• **Data for this task**
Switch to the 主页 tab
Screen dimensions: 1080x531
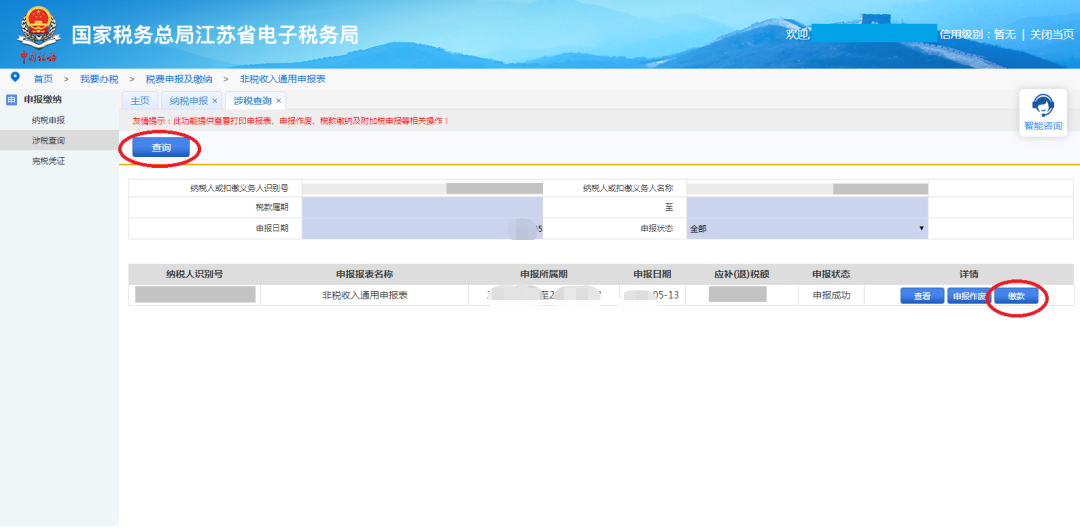point(140,101)
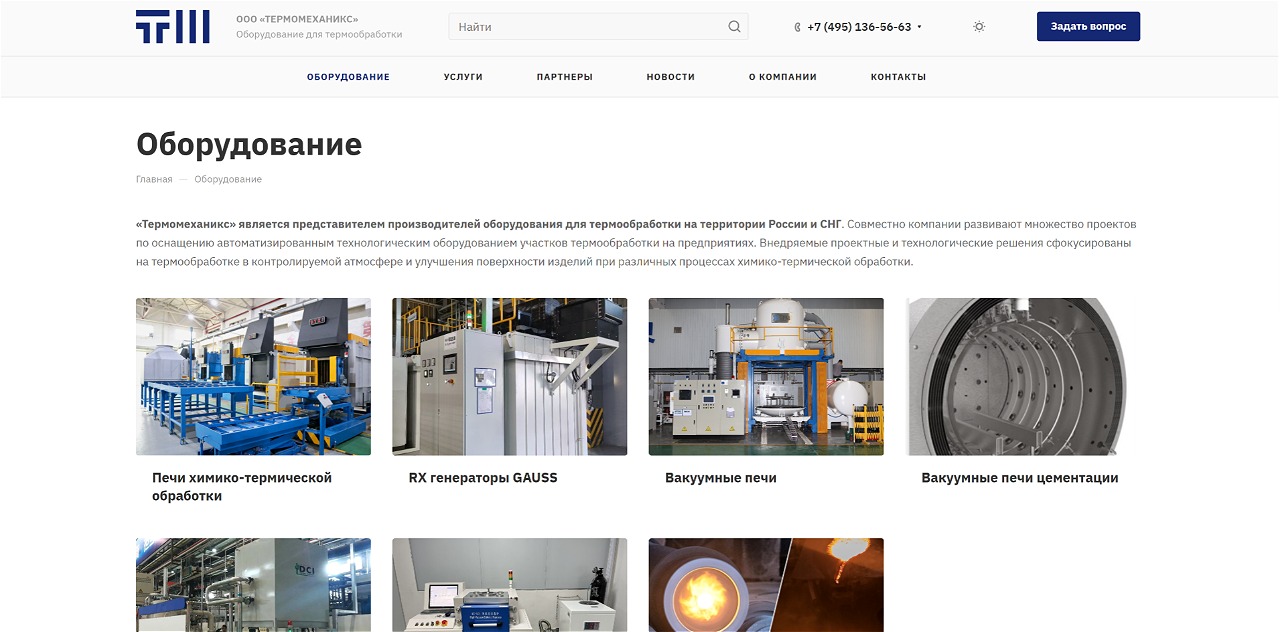Open the Новости menu item

(x=670, y=77)
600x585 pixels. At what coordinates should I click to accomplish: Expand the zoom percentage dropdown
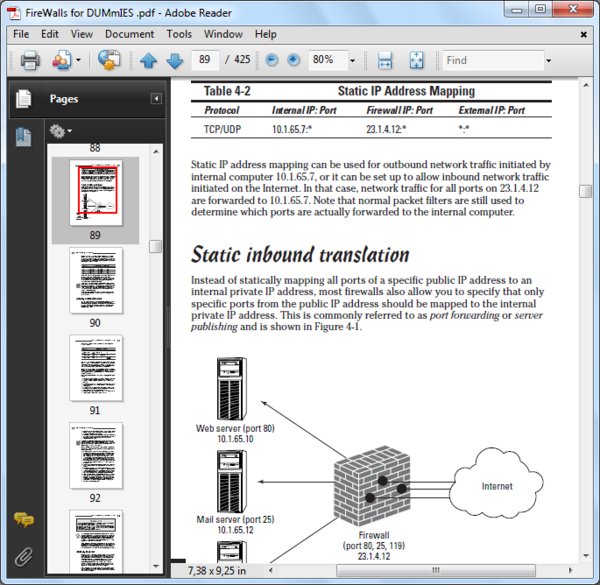(352, 60)
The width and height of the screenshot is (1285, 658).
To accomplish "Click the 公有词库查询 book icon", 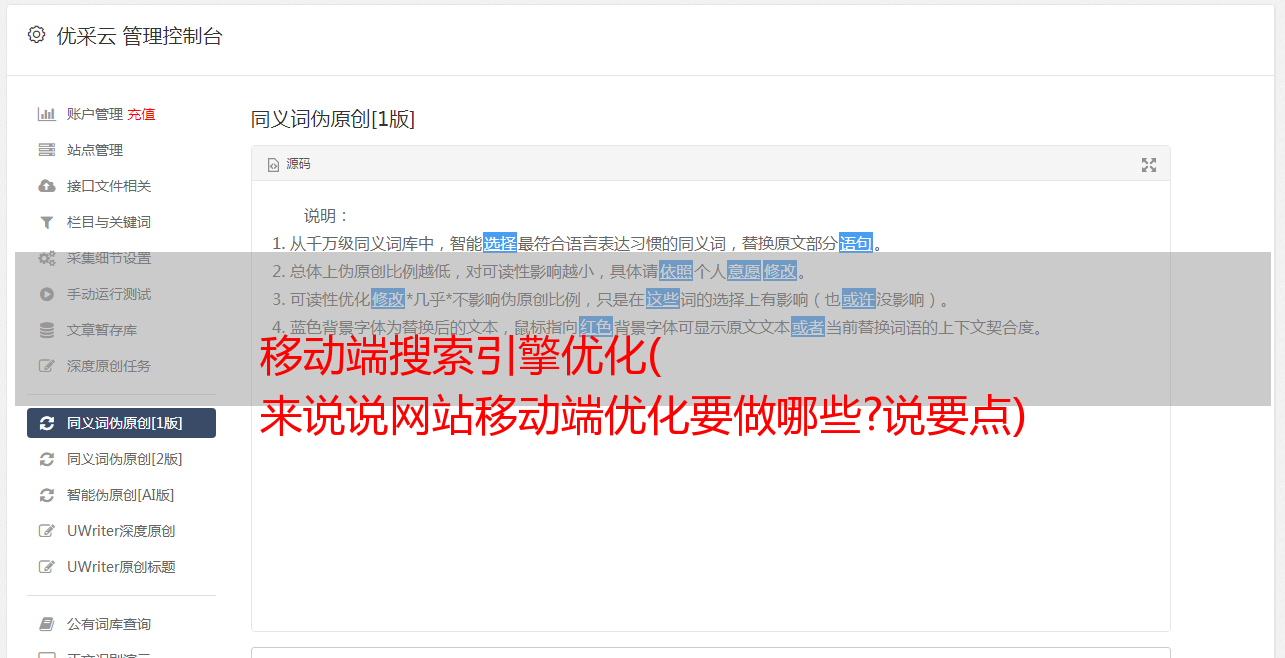I will (x=46, y=624).
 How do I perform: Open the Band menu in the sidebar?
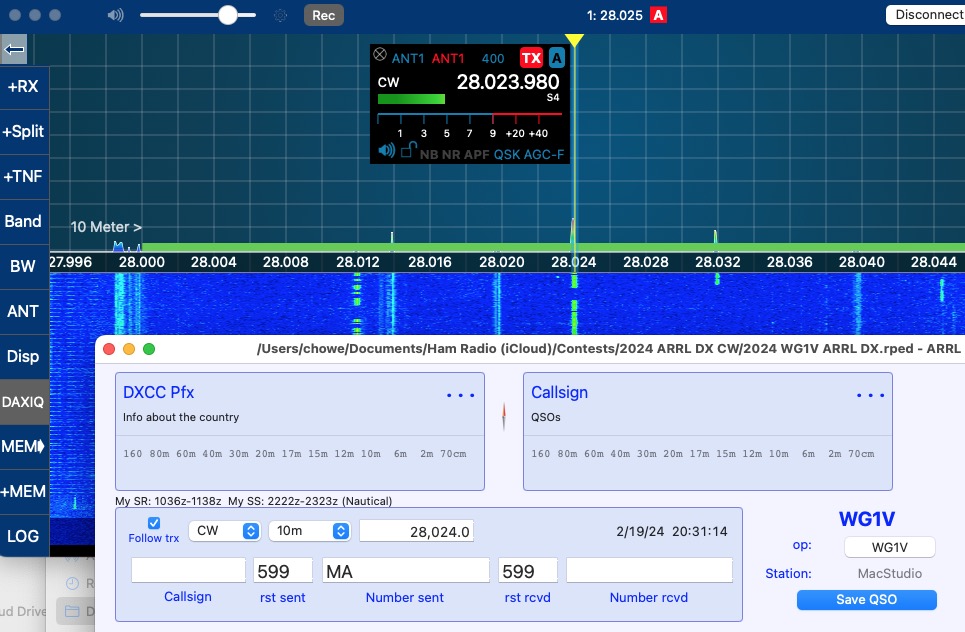(x=23, y=222)
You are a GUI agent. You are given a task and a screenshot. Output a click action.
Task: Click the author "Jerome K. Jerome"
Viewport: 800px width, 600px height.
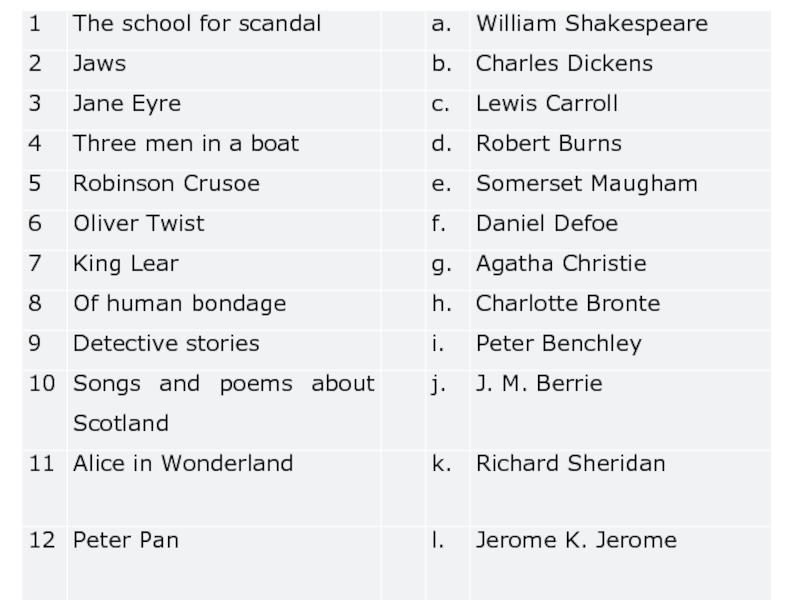(x=577, y=540)
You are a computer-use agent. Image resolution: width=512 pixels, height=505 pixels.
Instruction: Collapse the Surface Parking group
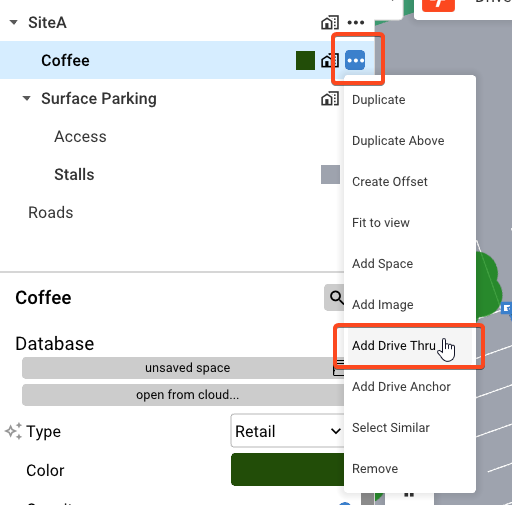coord(27,99)
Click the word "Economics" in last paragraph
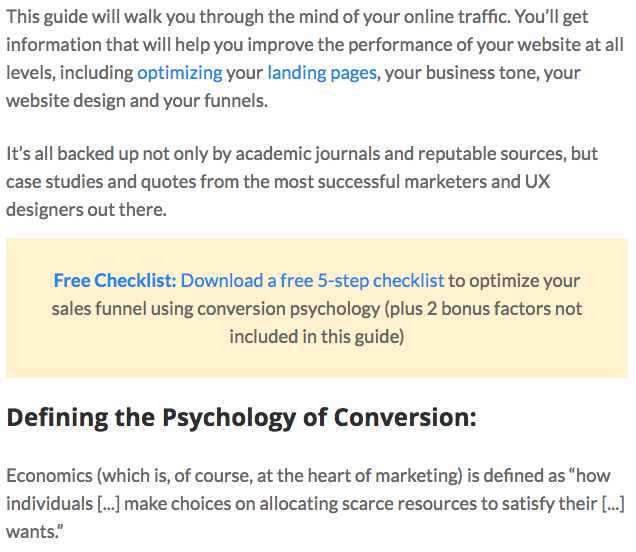This screenshot has width=636, height=552. pyautogui.click(x=49, y=476)
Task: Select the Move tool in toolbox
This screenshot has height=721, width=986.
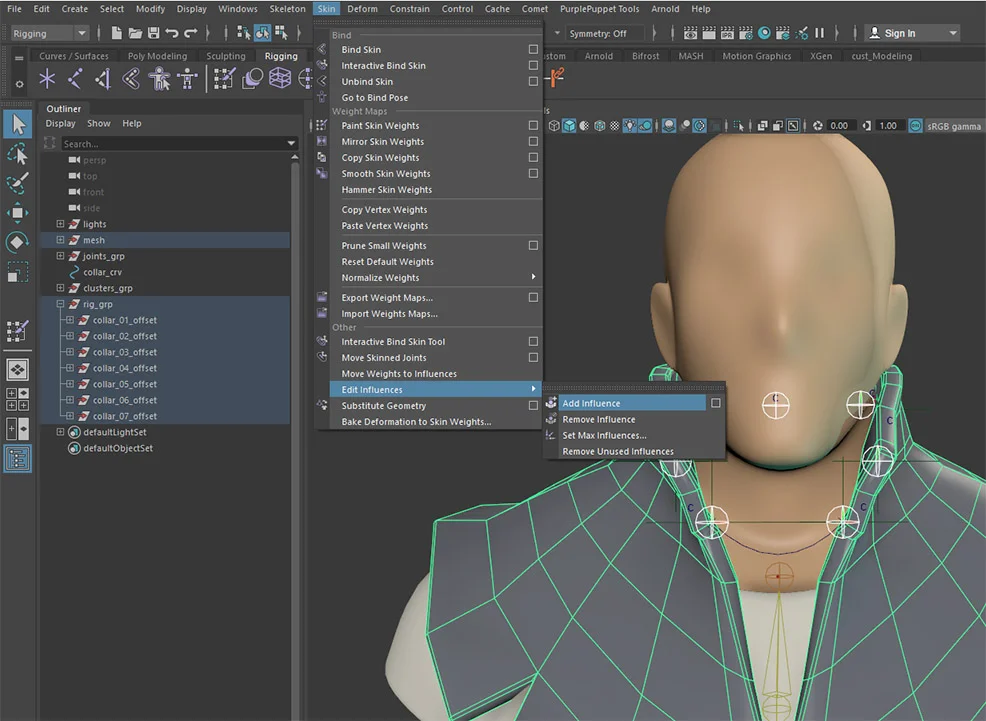Action: (18, 213)
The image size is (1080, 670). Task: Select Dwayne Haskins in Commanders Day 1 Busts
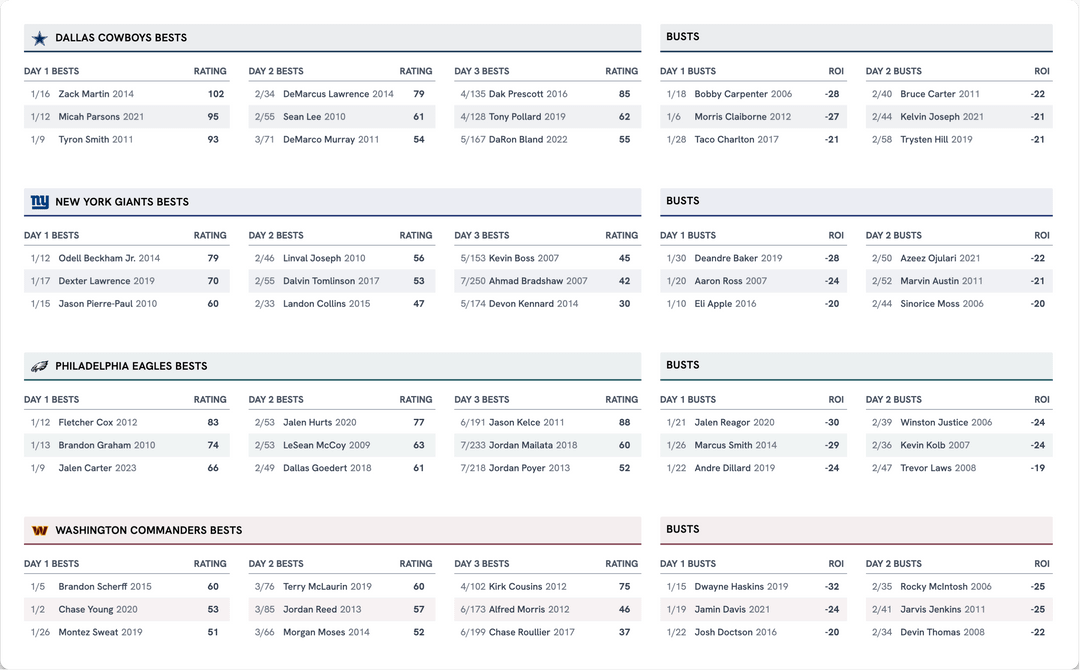741,587
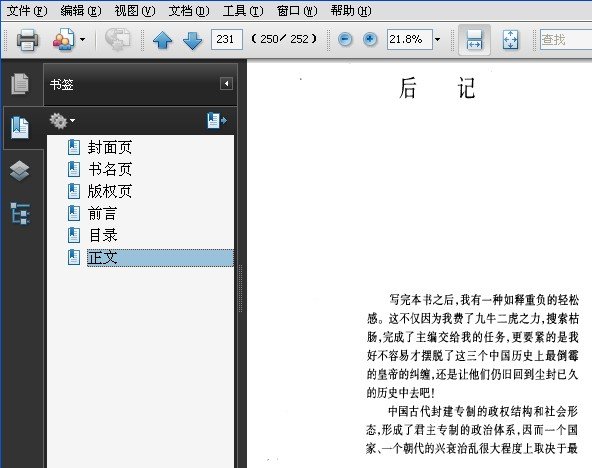Zoom out with the minus button
The image size is (592, 468).
coord(345,39)
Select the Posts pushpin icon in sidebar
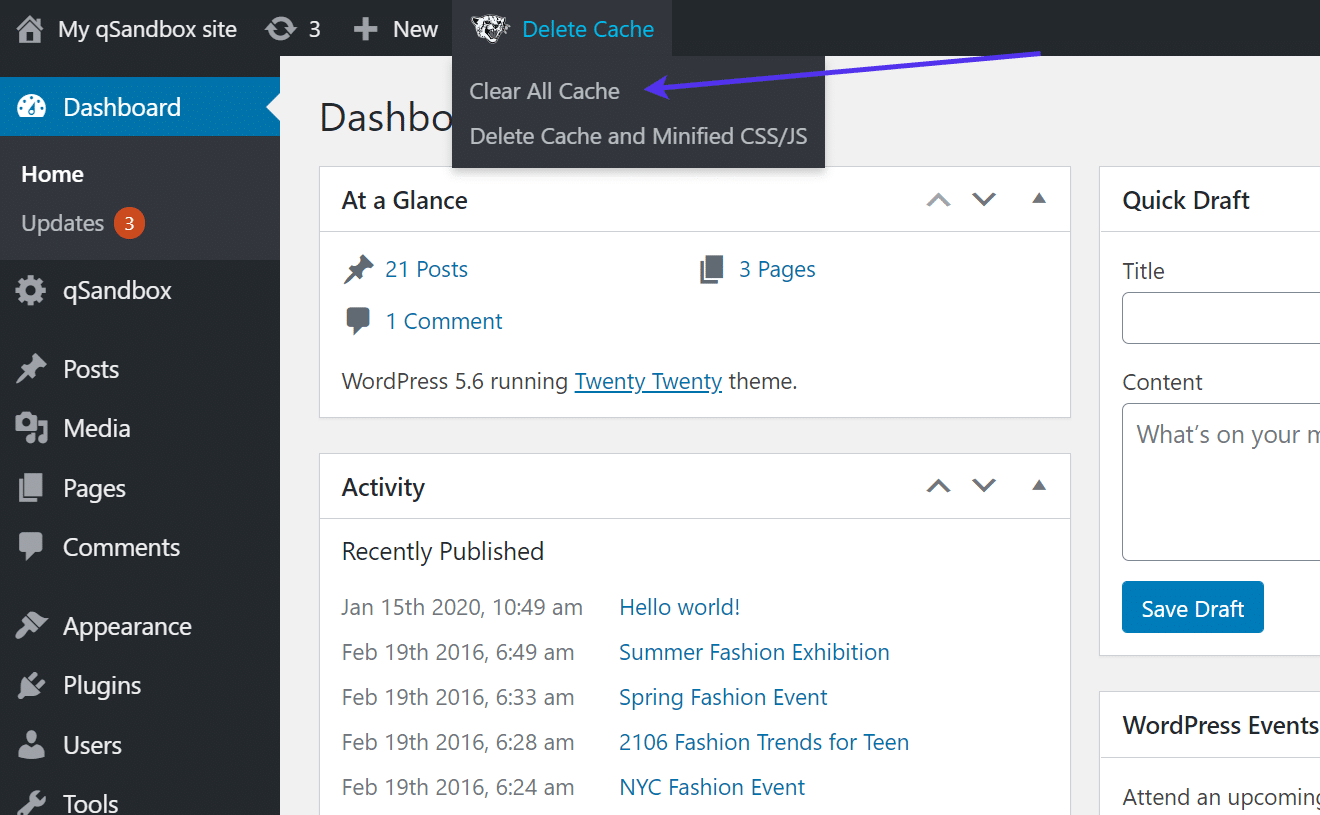 pos(30,368)
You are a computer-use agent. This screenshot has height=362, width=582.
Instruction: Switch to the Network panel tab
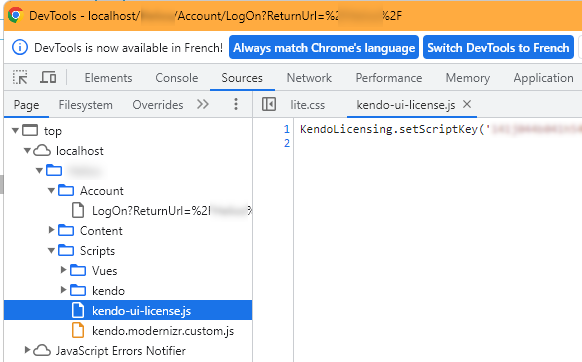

• **What is needed**
Locate the line containing "This screenshot has height=721, width=986." in the material above, then repeat it and every later line exactly, with no pictures.

• **Task result**
This screenshot has height=721, width=986.
Action: (18, 213)
The image size is (1080, 670). Task: Select Dwayne Haskins in Commanders Day 1 Busts
741,587
Zoom out with the minus button
The image size is (592, 468).
coord(345,39)
Select the Posts pushpin icon in sidebar
 pos(30,368)
You are a computer-use agent. This screenshot has height=362, width=582.
Instruction: Switch to the Network panel tab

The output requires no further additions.